La guerre à l’agenda des capitalistes, c’est aussi pour détourner dans des impasses nationalistes et guerrières les révoltes populaires qu’ils voient monter un peu partout, et au bout du compte, la mise de la révolution et de l’internationalisme à l’agenda des peuples.
Alors n’hésitons pas, préparons la révolution qui vient et commençons par la documenter là où elle a pris de l’avance.
Jacques Chastaing le 7 août 2022

Jacques Chastaing

Et voilà la suite, parce que ça ne tenait pas en un seul texte
La circulation des capitaux (qu »elle soit nécessaire pour attirer ou exporter) exerce une pression sur les politiques impérialistes, mais elle ne la définit pas à aucun moment particulier ou « en fin de compte ». Oui ça fait mal pour la façon de penser marxiste mais il faut l’admettre Ce qu’Arrigi a déjà fait, puis Harvey, mettant en évidence le « territorial » (t. Eh bien. Logique impérialiste et « logique économique » (circulation du capital, ses pannes et la pression qu’il crée). Ces logiques peuvent converger ou s’effondrer.
Bon bien mais et la Russie ? Un autre effort de réflexion à faire ici. Lénine n’a pas accidentellement qualifié l’impérialisme russe de « économiquement arriéré et bureaucratique militaire ». Ceci fait référence à l’analyse de Trotsky (« Notre révolution ») qui a montré que la trajectoire historique de la Russie était déterminée par une combinaison de conditions locales uniques (faible productivité agricole et faible densité de population) et d’une frontière étroite al compétition qui a conduit à la création d’un État de garnison hypermilitariste. Cette combinaison de conditions locales et d’interaction internationale est aisément la base des analyses modernes du « développement inégal et combiné », et tout a commencé avec la Russie, oui. Conditions spéciales + concurrence internationale -> État spécial -> impérialisme spécial (principalement non économique).
LA MÊME EST vrai pour la Russie moderne.
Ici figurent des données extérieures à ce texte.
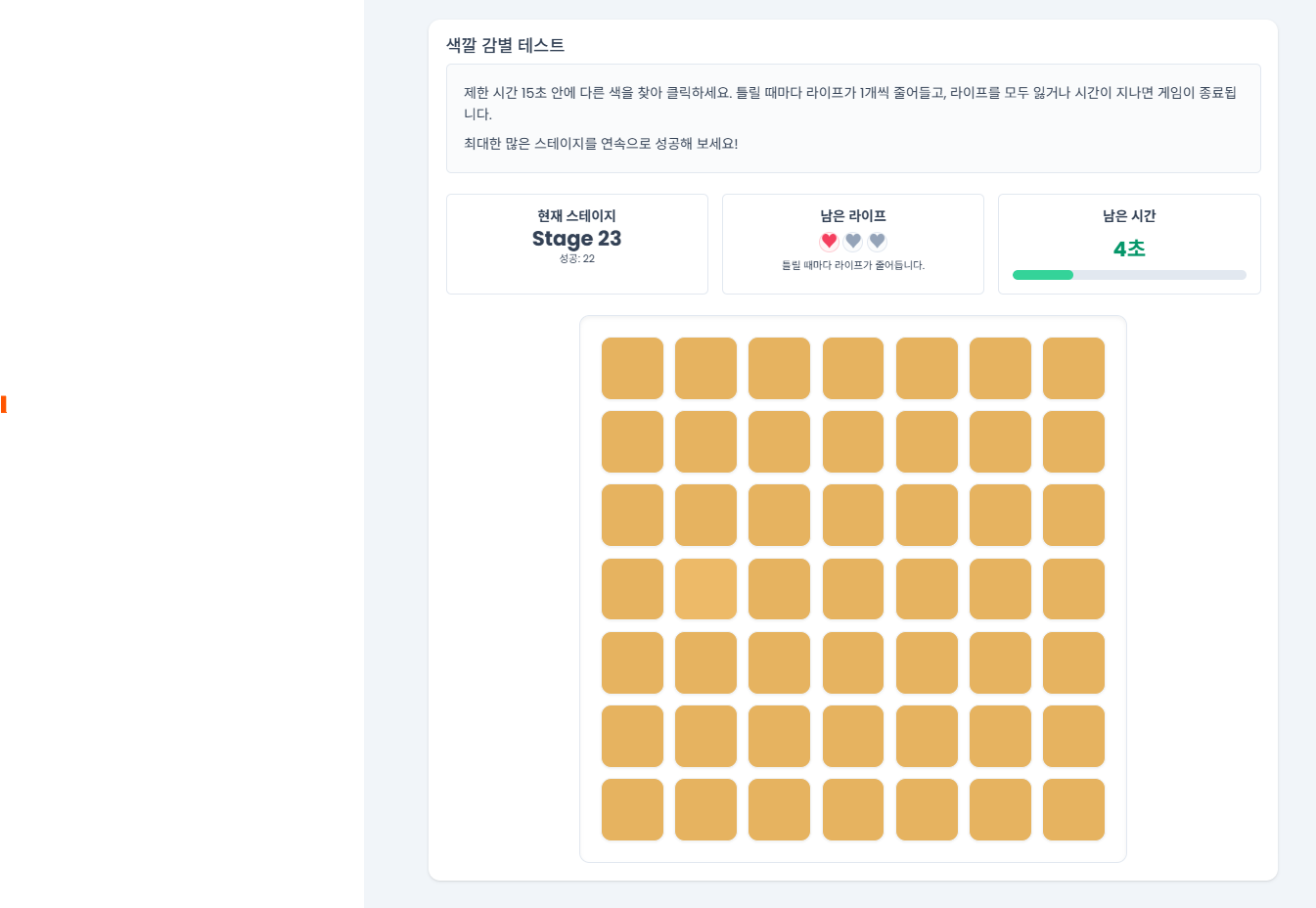Click the middle gray heart icon

(x=853, y=241)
La Russie a hérité de l’Union soviétique de la deuxième armée mondiale et du VK, une culture stratégique du « type non capitaliste » (dans laquelle les intérêts commerciaux ne seront pas toujours et partout au premier plan), mais a aussi acquis sa propre super concentrée capitale qui a commencé l’expansion régionale et internationale au début des années 2000. À un certain stade (dans les années 2000), la politique impérialiste de Poutine coïncide avec les besoins d’accumulation de capital, et ce depuis 2014. ça a cessé de coïncider. Qu’est-ce qui NE FAIT PAS de la Russie un pays non impérialiste ! C’est TOUJOURS de l’impérialisme. Bien que motivé par des motifs non économiques. Parce que 1) comme je l’ai montré, il n’y a fondamentalement pas de relation fonctionnelle absolument stricte entre l’impérialisme et la circulation du capital, 2) l’impérialiste russe dans son ensemble est différent de celui occidental en raison d’un développement inégal et combiné. C’était différent en 1916 et c’est différent maintenant.